Voucher opponents in the Senate intend to filibuster when the legislation comes up for a floor vote Feb. 27, according to Hordes, who believes that they “stand a strong chance” of killing the proposal.

Among the measure’s supporters in Sen. Joseph Lieberman (D-Conn.), an Orthodox Jew and a longtime proponent of vouchers, who introduced legislation last year along with Sen. Dan Coats (R-Ind.) that would give low-income parents vouchers to send their children to private and parochial schools.

The legislation, which is still pending, would create up to 20 demonstration projects for three years to test the theory that vouchers will benefit children in the poorest American school districts.

An aide to Lieberman said the voucher proposal in the district could serve as a similar trial balloon.

“If it goes into effect and works and if you see some improvement for the kids in question, then it certainly gives the whole concept a boost,” the aide said.

The Clinton administration has said it objects to the voucher initiative, along with other provisions that would cut the district’s budget and limit abortions at public facilities.

Marc Stern, co-director of the legal department for AJCongress, said he sees federally funded vouchers as tantamount to a “church-state revolution.”

“It doesn’t necessarily mean with vouchers you’d have compulsory prayer, but it would be a wholesale revision of the Constitution,” Stern said.

Voucher proponents, however, do not see the plan as government interference in organized religion.

Because the vouchers would be given directly to parents, they argue, the government could successfully avoid entanglement in religious matters.

“I think as a community it’s in our interests to re-evaluate some of the long- standing `orthodoxies’ about our absolute opposition to any form of governmental assistance to parents who want to choose religious education for their children,” said David Zweibel, director of government affairs and general counsel for Agudath Israel of America, an Orthodox group.

Both sides anticipate that the issue will wind up in the Supreme Court, where it remains uncertain which argument would prevail.

Constitutional issues aside, Stern believes that voucher programs would undermine the Jewish community’s historic commitment to public education.

Moreover, he sees vouchers as “a confession of failure that we can have schools that serve everybody. There’s no pretending that our current public schools do that well for everyone, but at least they strive for that.”
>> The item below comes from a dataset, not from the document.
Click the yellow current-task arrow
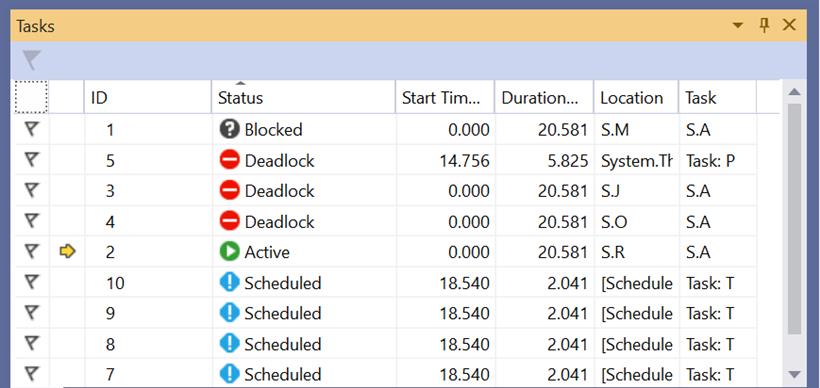The height and width of the screenshot is (388, 820). point(67,252)
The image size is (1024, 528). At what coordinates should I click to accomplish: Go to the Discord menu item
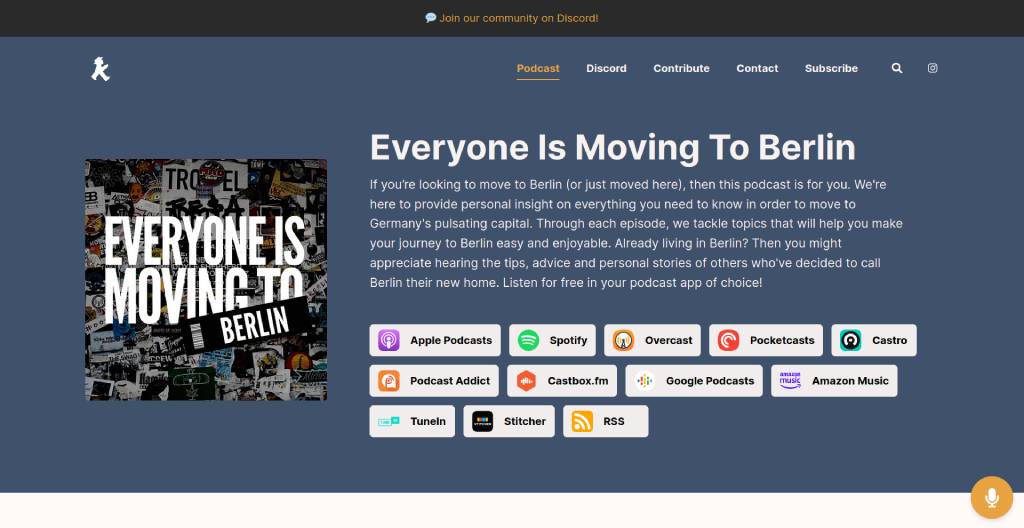pyautogui.click(x=606, y=69)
He added, “There’s all too much evidence that our society is fragmenting, and vouchers would hurry that process.

“Those parents who are the most put together are most likely to take advantage of the limited number of vouchers. It’s going to leave behind the kids who come from the most fragile families, making it more difficult to teach anything in the public schools.”

Zweibel, however, said he would consider it a worthwhile trade-off it families and education receive a boost at the expense of the public school system.

“What’s of primary importance is the education of children and the empowerment of families,” he said.

Other concerns opponents raise the possibility that extremist groups could qualify for vouchers to set up their own educational institutions.

Those schools could “serve as breeding grounds for a new generation of haters,” Stern said.

Nation of Islam leader Louis Farrakhan “could undoubtedly set up schools, as well as the militias and Christian Identity churches,” Stern said. “It’s not so easy to devise a scheme that leaves choice with the parents and that decides that some choices are not good ones.”

Voucher proponents maintain that carefully written plans would allay such fears.

Meanwhile, while voucher advocates say all they are asking for is a trial run, their opponents say they are largely concerned about precedent.

A voucher program initiated by the federal government could have far-reaching implications for both church-state separation and the way American views its public school system, say voucher opponents.

Zweibel sees it differently.

“Anyone who pretends that education in this country is healthy ought to look at the statistics from other countries and ought to look at the reality of what’s going on in urban centers in public schools,” he said.

“To say we can’t try anything to shake up the system because who knows what will happen – that rings very hallow to me.”